The Caption type box allows you to customize where your captions should appear relative to the slide if captions are used.
Beneath Image (Dark)
Beneath Image (Light)
Overlay on Image
Your slideshow can support a number of control schemes which can be mixed and matched as you see fit. Available controls are forward and back buttons, a pager (dots beneath the slideshow that indicate which slide is displayed and allow the user to jump between slides), manual advances only (users must click a button to change slides), and custom delays.
In addition to the optional controls, all slideshows are programmed to pause when the user hovers his or her mouse over the show. This gives users an intuitive way to pause the show and spend a longer time viewing an image or reading a caption. Removing the mouse from the show resumes the slide timing.
The Standard Slideshow content type will provide boxes for ten images; however, you can use as few as two. To add an image to your slideshow, click the "Select" button next to the image position you'd like to fill:
You will be presented with your Media Library. If the image you'd like to use is already in your Media Library, click on it, then click the "Select" button to use it in the slideshow.

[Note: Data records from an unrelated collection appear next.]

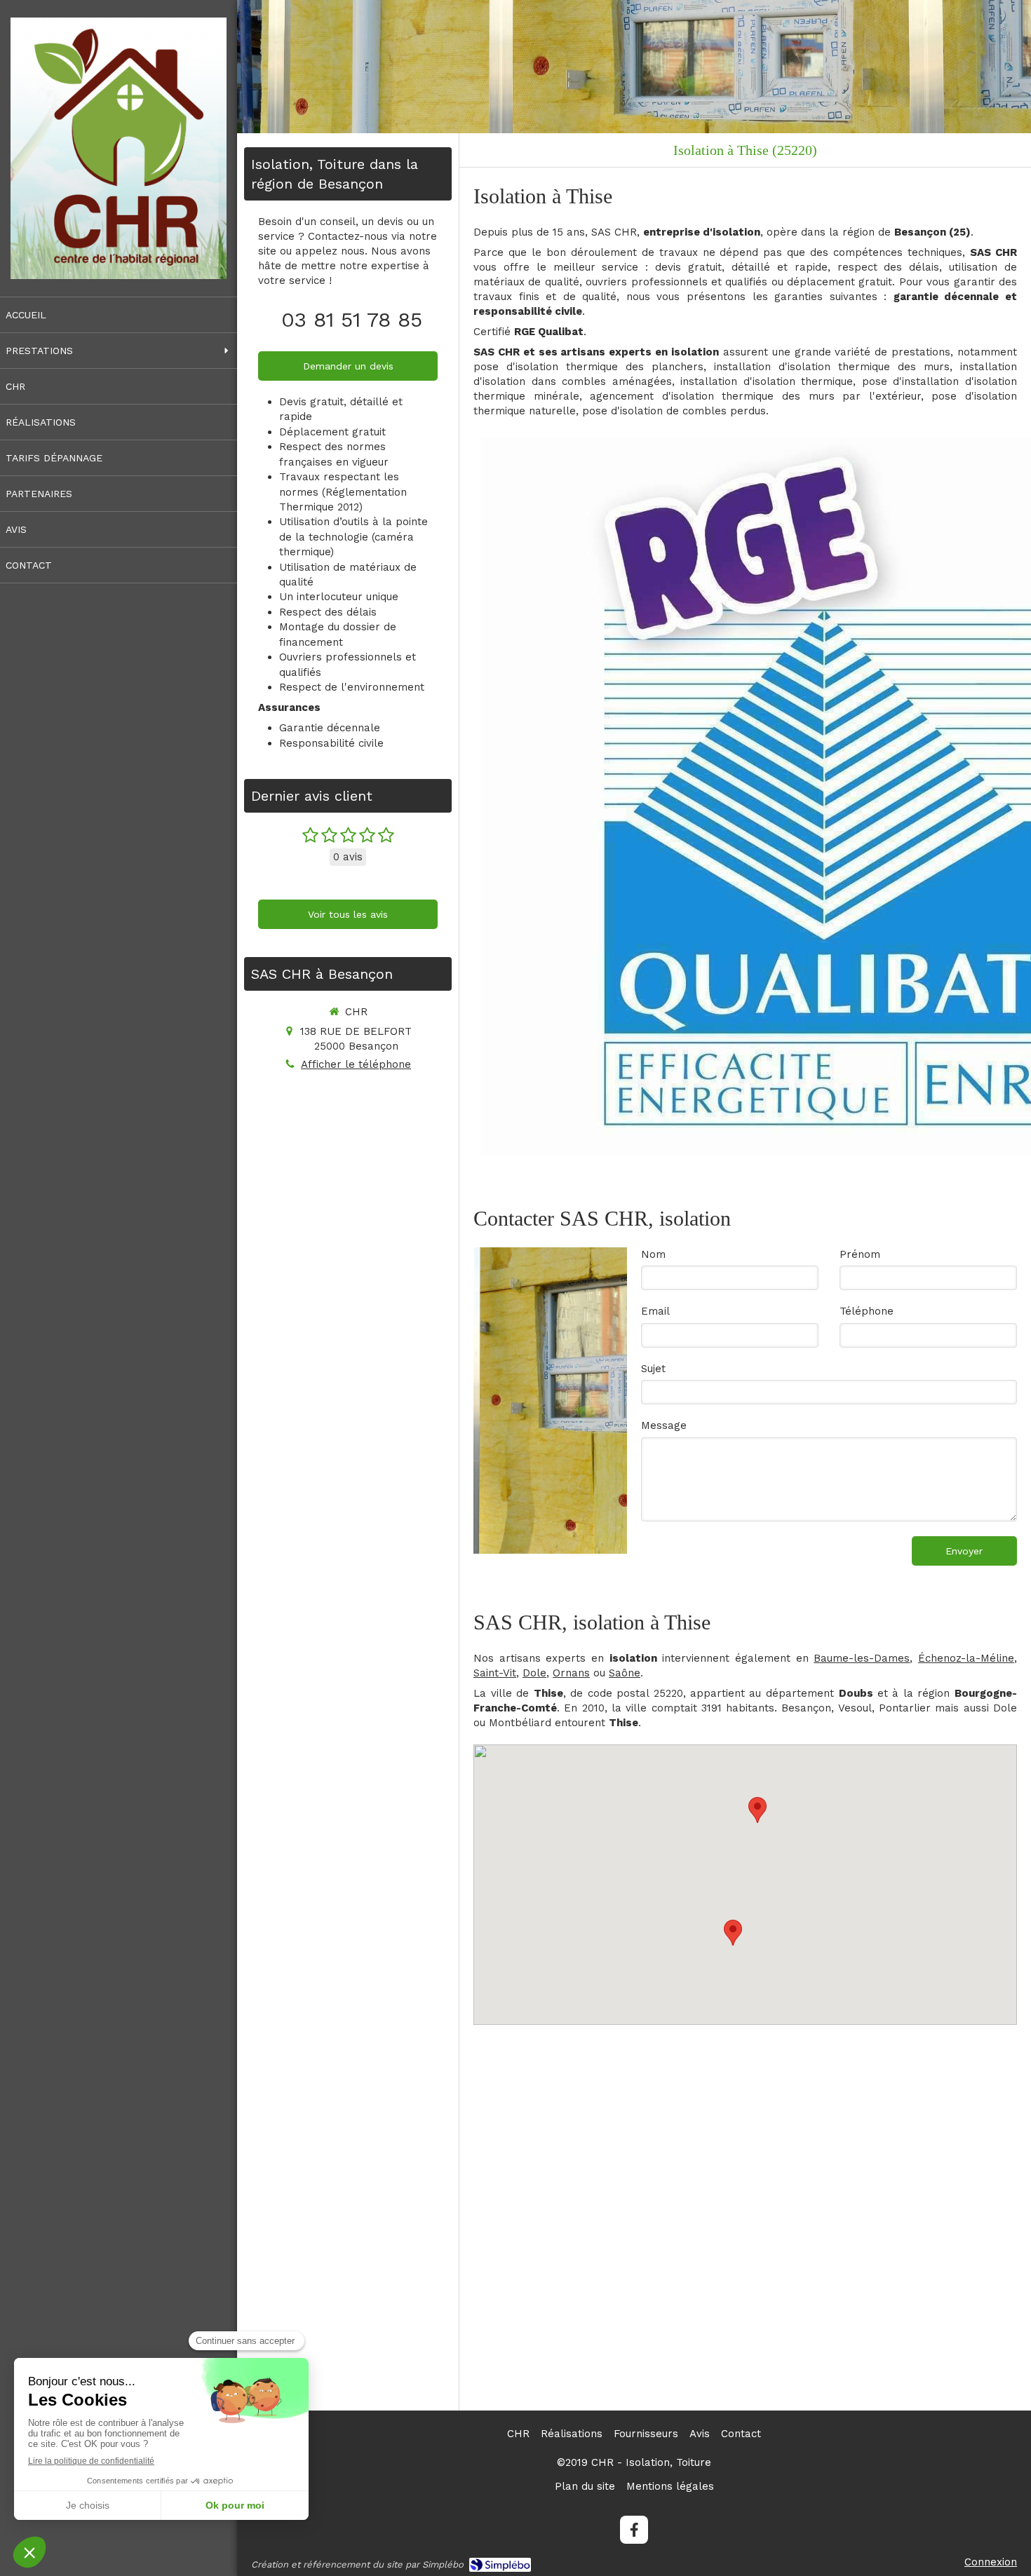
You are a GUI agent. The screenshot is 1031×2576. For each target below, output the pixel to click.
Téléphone (867, 1311)
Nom (653, 1254)
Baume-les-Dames (862, 1658)
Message (664, 1425)
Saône (624, 1673)
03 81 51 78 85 (351, 319)
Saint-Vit (494, 1673)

If you have not yet uploaded the image you would like to use, click the "Add Media" button above the list of files in your Media Library:
You will be shown a series of fields, three of which you will need to fill in. The first is the name of the image--be sure to name it such that when you see it in the future, you'll know what it's for (e.g. "Rover Slideshow 1"). The next box is the description, which is the alt text that is accessible when a user hovers their mouse over the image or uses a screen reader. Write a short (10 words or fewer) description of the image, then proceed down to the "Media" line:
Click "Browse..." and locate your image on your computer, then click the "Add" button:
You will now be taken back to your Media Library, and the new image will be on the list. Click the image name and click "Select."
Below each image are two boxes wherein you may enter an image link and an image caption. Both of these fields are optional.

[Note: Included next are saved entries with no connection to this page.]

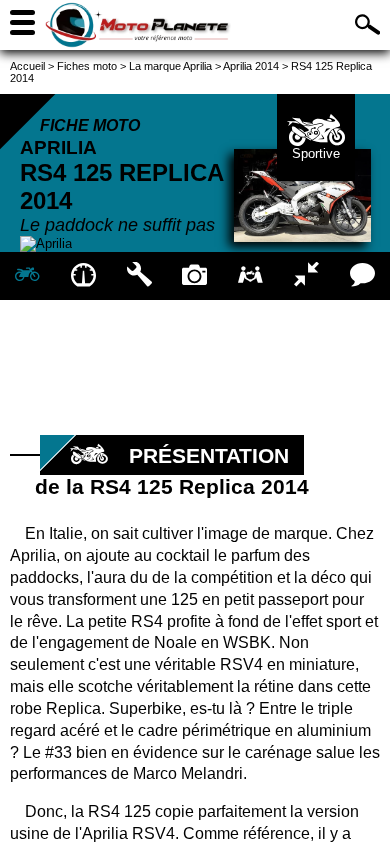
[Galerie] (195, 276)
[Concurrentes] (307, 276)
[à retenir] (84, 276)
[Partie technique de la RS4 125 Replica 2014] (139, 276)
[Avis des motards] (362, 276)
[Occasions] (251, 276)
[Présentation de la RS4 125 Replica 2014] (28, 276)
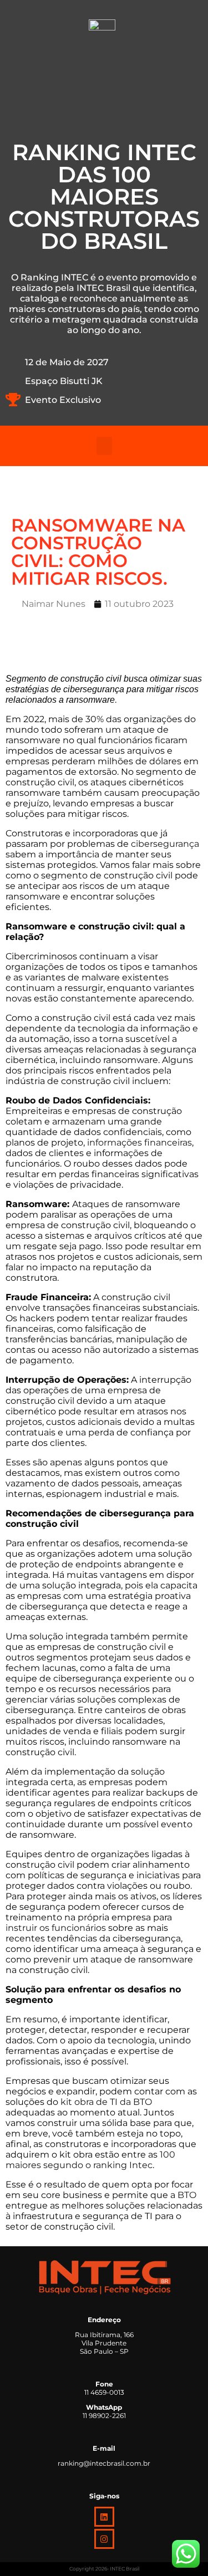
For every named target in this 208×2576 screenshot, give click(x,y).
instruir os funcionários (56, 1928)
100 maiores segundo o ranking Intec (90, 2159)
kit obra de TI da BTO (106, 2102)
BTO (186, 2195)
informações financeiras (139, 1142)
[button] (104, 446)
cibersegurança (165, 844)
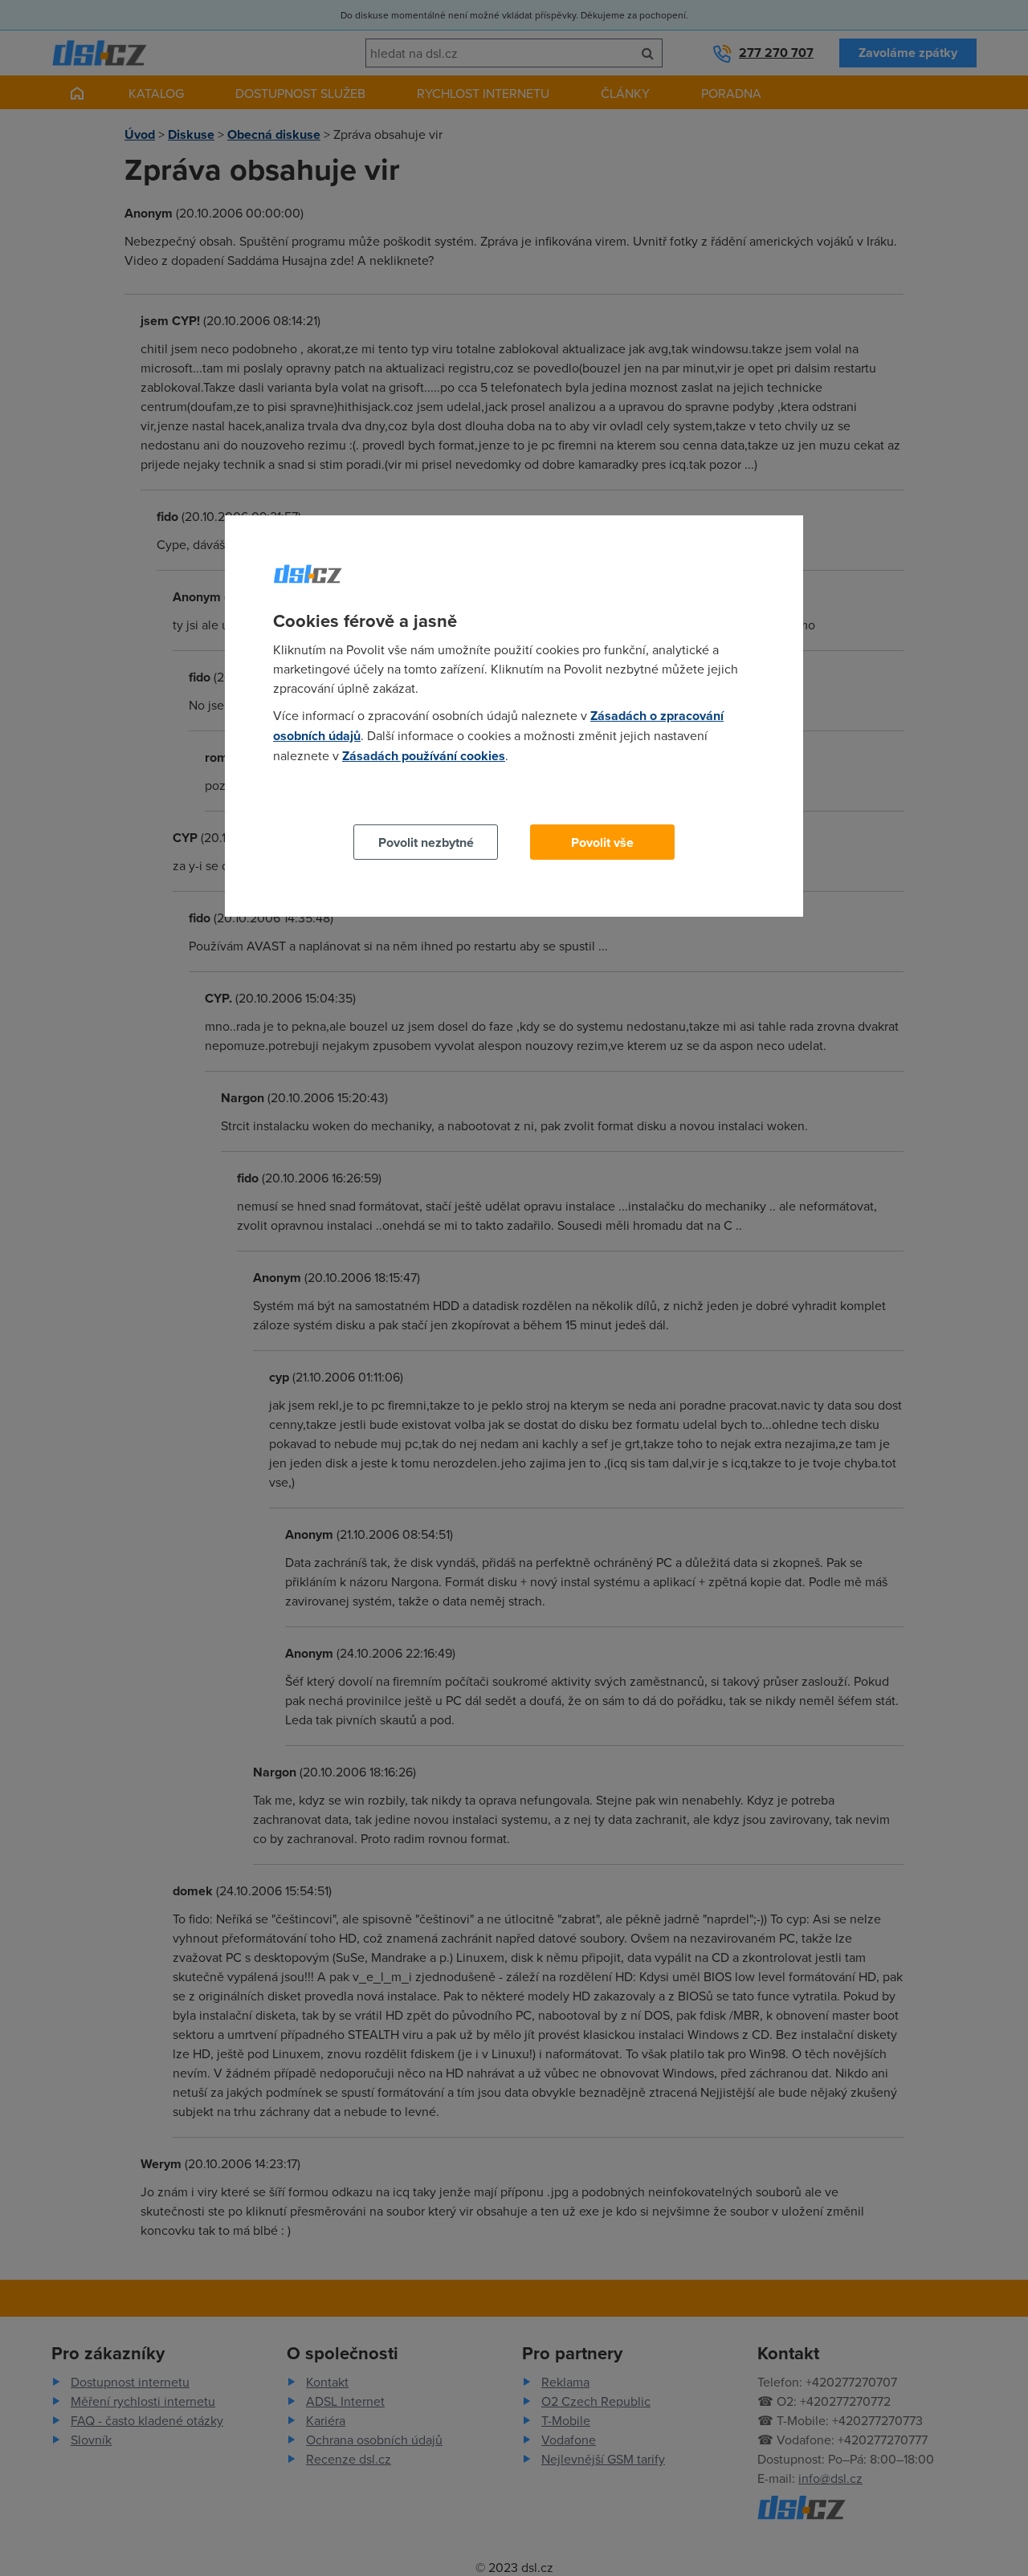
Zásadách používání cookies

If you would like users to click an image in your slideshow and be taken to another page, paste that page's URL in the "Image Link" box beneath the image that should be clicked.
If you would like a caption on or under an image, enter it into the "Image Caption" box beneath the desired image. If your caption needs a link in it, you must write the link in HTML, like so:
This is a caption with a <a href="http://www.google.com/">link to Google</a>
When shown in the slideshow, this will read as "This is a caption with a link to Google"

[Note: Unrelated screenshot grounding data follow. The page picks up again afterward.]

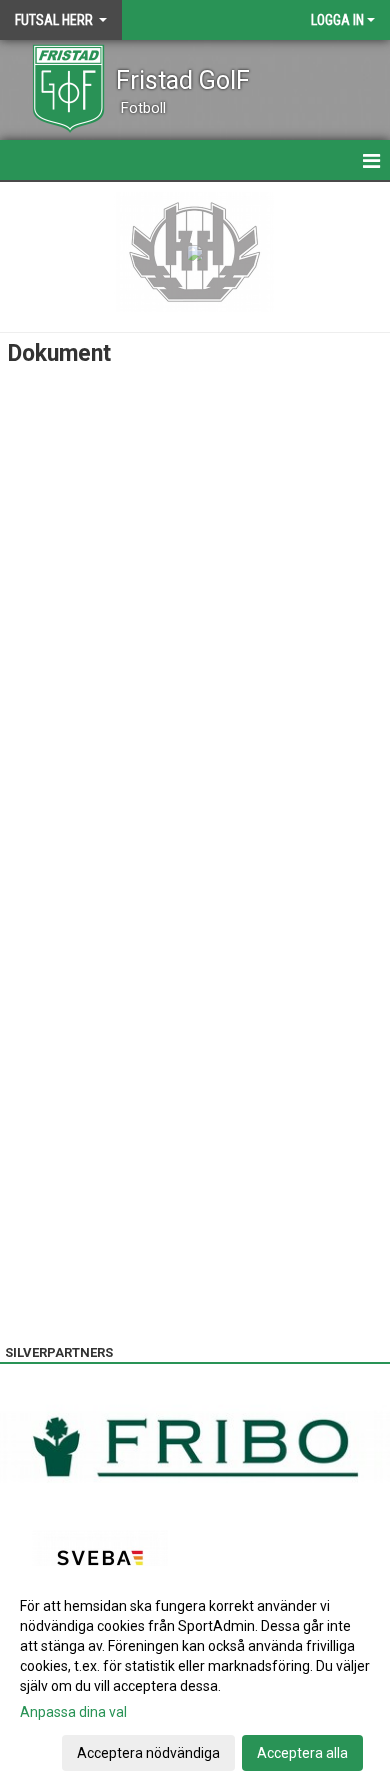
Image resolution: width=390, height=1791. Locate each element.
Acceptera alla (302, 1753)
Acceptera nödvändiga (148, 1753)
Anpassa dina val (73, 1712)
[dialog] (195, 1678)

To wrap text around your slideshow, place a "Wrapping Body Content" content type immediately after the slideshow.
Direct edit mode draws a square around content items, and hovering your mouse in this square gives you access to buttons such as "Modify" and "Delete." Since Wrapping Body Content may be as tall as your slideshow and as wide as the page, though, you may find that you cannot hover over the slideshow and access its buttons. To fix this, try clicking on the slideshow and then moving your mouse slightly. The edit buttons should appear. If not, reload the page and try again--Direct Edit mode can sometimes get stuck.
Not at this time. The code behind your slideshow is optimized to be very, very small and load quickly on a range of devices. Adding transitions increases load time and often results in a poor user experience on mobile when bulky animations cause devices to slow to a crawl.
Please see the Preparing Your Images section above for help with scaling and cropping.